Но Библия многим кажется текстом совершенно особенным, слишком священным, чтобы применять к ней стандартные переводческие приемы, так что во второй части этой главы постараемся взглянуть на нее как на Писание и понять в самых общих чертах, какое отношение к ее переводу соответствует восприятию Библии в христианской традиции. Библию, разумеется, переводят не только христиане, но именно они стояли у истоков самого процесса, именно они составляют подавляющее большинство библейских переводчиков сегодня, не говоря уж о той роли, которую христианская традиция сыграла в становлении нашей культуры.

1.1. Что такое перевод?

Перевод – всем хорошо известное явление. Но для начала стоит дать ему определение, и можно начать с тех, которые уже были даны в русской литературе.

Один из первых теоретиков перевода в нашей стране, Я.И. Рецкер, определял задачу переводчика так: «...передать средствами другого языка целостно и точно содержание подлинника, сохранив его стилистические и экспрессивные особенности. Под «целостностью» перевода надо понимать единство формы и содержания на новой языковой основе. Если критерием точности перевода является тождество информации, сообщаемой на разных языках, то целостным (полноценным или адекватным) можно признать лишь такой перевод, который передает эту информацию равноценными средствами. Иначе говоря, в отличие от пересказа, перевод должен передавать не только то, что выражено подлинником, но и так, как это выражено в нем. Это требование относится как ко всему переводу данного текста в целом, так и к отдельным его частям»15.

···

**ФОРМУЛИРОВКА ЗАДАНИЯ:**
Процитируйте фрагмент текста о переводе, начиная со слов «1.1. Что такое» и заканчивая словами «в русской литературе.». Опирайтесь только на этот текст.

**ИСХОДНЫЕ ДАННЫЕ:**
···

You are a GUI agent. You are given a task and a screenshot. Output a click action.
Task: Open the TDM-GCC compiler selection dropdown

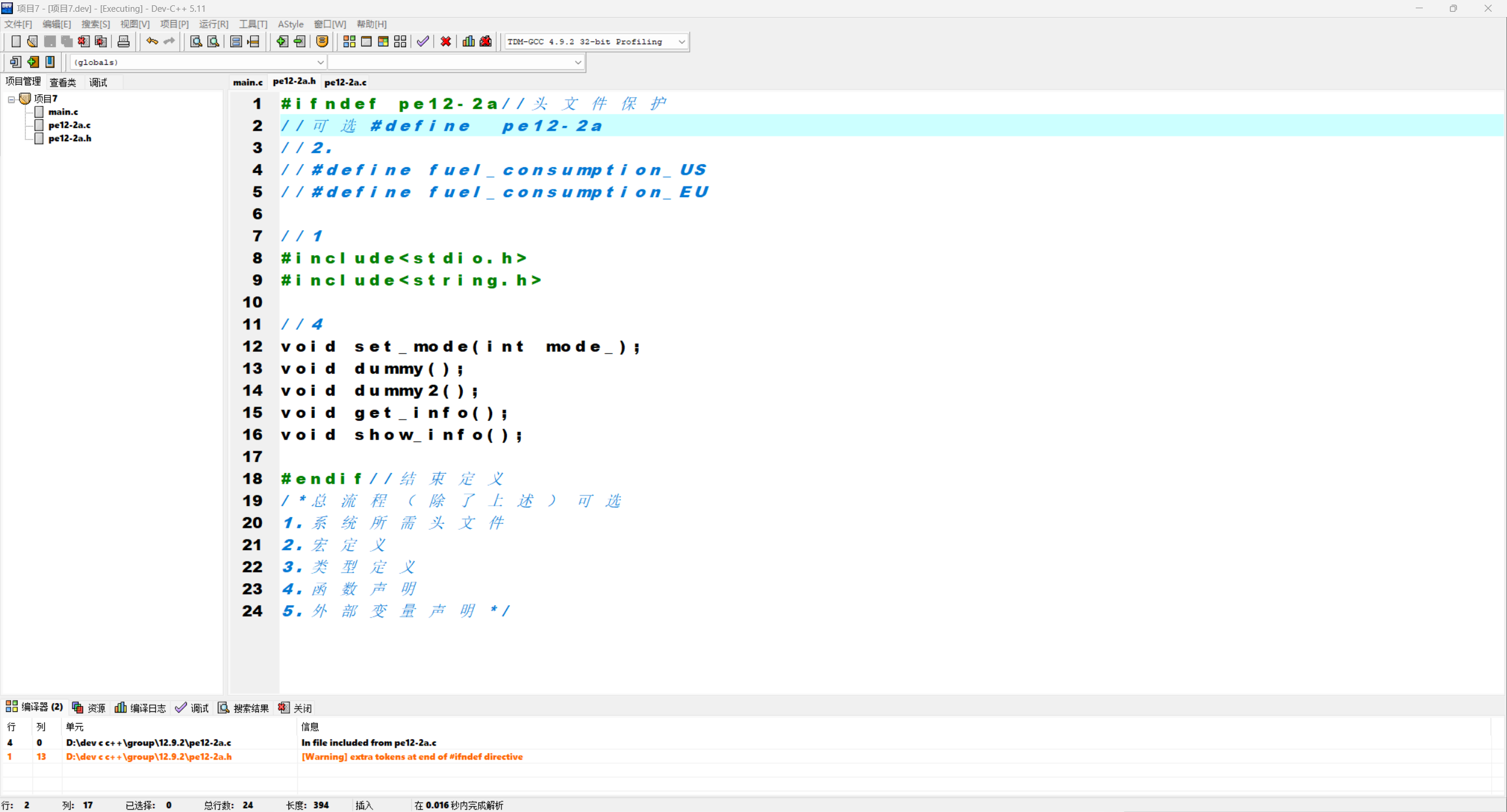[x=681, y=42]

···

**РЕЗУЛЬТАТ ВЫПОЛНЕНИЯ:**
1.1. Что такое перевод?

Перевод – всем хорошо известное явление. Но для начала стоит дать ему определение, и можно начать с тех, которые уже были даны в русской литературе.